I own a Craftsman 9.5HP, 27" 2-Stage Blower (Model #944.525392) purchased in Feb. 2007 and this machine has worked fine thru some pretty severe eastern-Nfld. winters and is well looked-after and stored inside when not in use. This morning, after clearing last evenings 20+cm snowfall, I was cleaning snow remnanats from the auger & impellor as I usually do before putting her in the shed when I noticed some side-to-side free-play in the auger assembly? I could move by hand the auger assembly back and forth approx. 1/4 inch or so. Is this normal? (hadn't noticed it before) ... the Blower works fine and had no trouble clearing last night's snowfall.

Any input appreciated!


----------



## Pythons37 (Nov 9, 2012)

I have a 10HP 27" Noma. I just went out and checked mine. Yup. It looks like normal play.


----------



## HCBPH (Mar 8, 2011)

Long as you hae the correct size shearbolts in it, I wouldn't worry about it.
If on the other hand you need 5/16" and have 1/4" shearbolts in there, I'd get the right ones in.


----------



## Savage61 (Jan 23, 2013)

Thanks for the replies folks. Shearpins are OEM and are intact ... I should clarify about the free-play I was attempting to describe ... the free-play ISN'T each individual auger on each of their respective shafts, but the WHOLE assembly; augers, auger shafts, gearbox and auger drive shaft from the impellor ... the whole assembly together can move back and forth (left to right) by about 1/4 inch or more ...


----------



## HCBPH (Mar 8, 2011)

Long as the end panels of the auger housing are straight, you will have a little play. Sounds normal to me.


----------



## Simplicity Solid 22 (Nov 27, 2012)

Could be the bushings might need replacing maybe...they do wear out.
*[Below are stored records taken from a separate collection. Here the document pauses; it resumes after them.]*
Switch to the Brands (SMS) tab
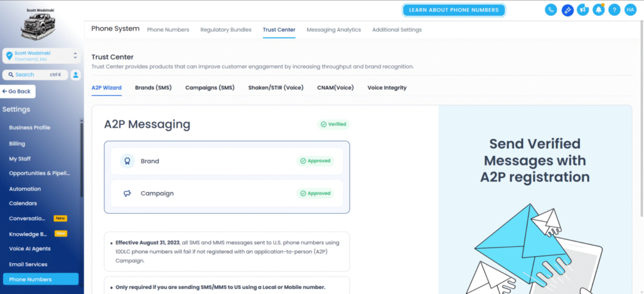Image resolution: width=644 pixels, height=294 pixels. click(x=153, y=87)
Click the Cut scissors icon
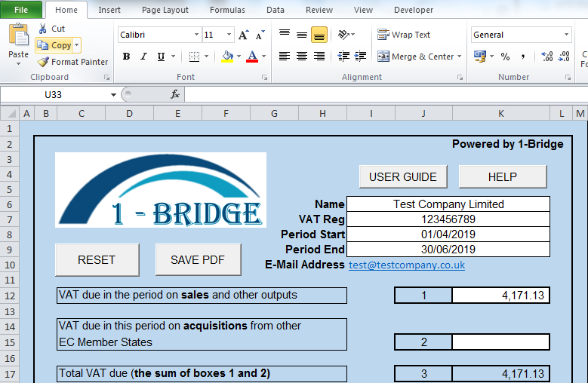 42,29
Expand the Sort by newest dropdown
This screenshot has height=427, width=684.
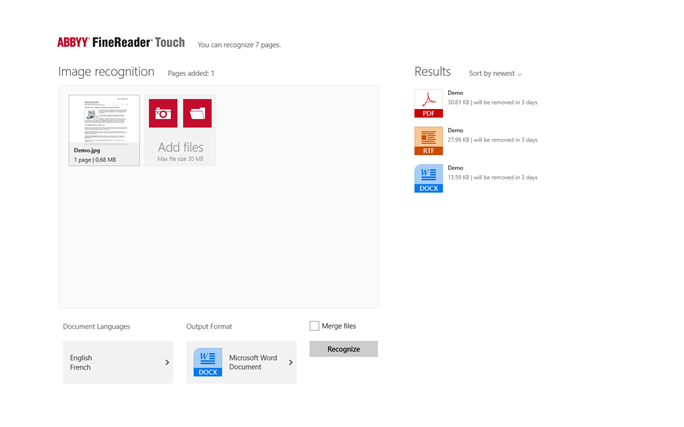[495, 74]
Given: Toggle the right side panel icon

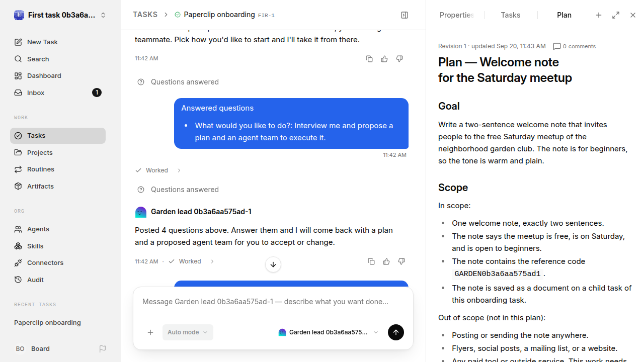Looking at the screenshot, I should (405, 15).
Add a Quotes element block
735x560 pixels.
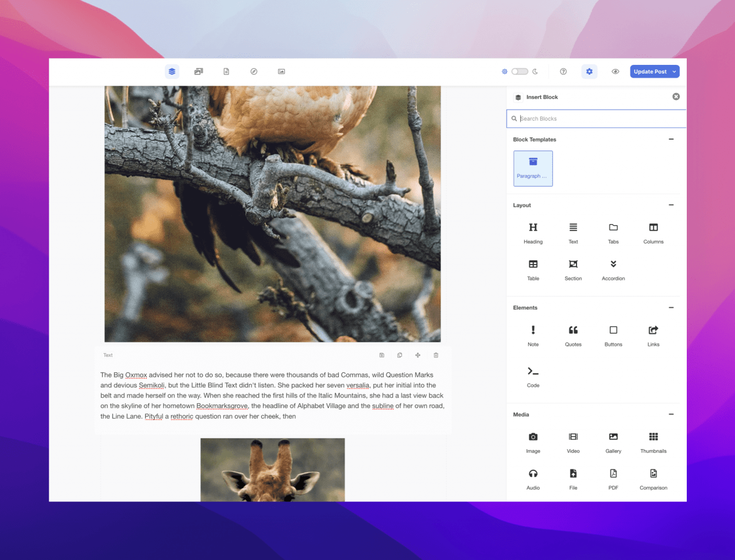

This video might help.....the whole video is pretty good but you might be interested from 4:05 to 5:50 up to 6:28 is probably key for you....


----------



## Savage61 (Jan 23, 2013)

Thanks for that video ... taught me a lot! I'm sure after watching that worn bearings on the outboard ends of the auger shafts at the bucket are contributing to what I'm seeing with my Blower. We're having almost daily snowfall here in eastern Nfld. this winter so a repalcement of the bearings may not come until Spring.

Again thanks for all the replies folks ... this Website and the kind contributors are a great resource!!


----------



## Blackstar (Dec 27, 2010)

Hey Savage... How ya doin? I'm assuming you are the same Savage from NL Biker forums.  Great site the guys have here. All kinds of help. I had probs with my blower twice and found good help here both times.


----------



## Savage61 (Jan 23, 2013)

One and the same! Nice to see ya Blackstar ... and yes this is a great Forum and resource for sure!


----------



## Blackstar (Dec 27, 2010)

with all the snow you guys have gotten over the past couple months you wanna make sure your blower is in tip top shape. We haven't had it too awful bad yet. I've had mine out 4 or 5 times so far. I was cleaning out the neighbour's driveway when I caught a piece of his firewood and broke mine again. 
Good luck with the rest of the season...


----------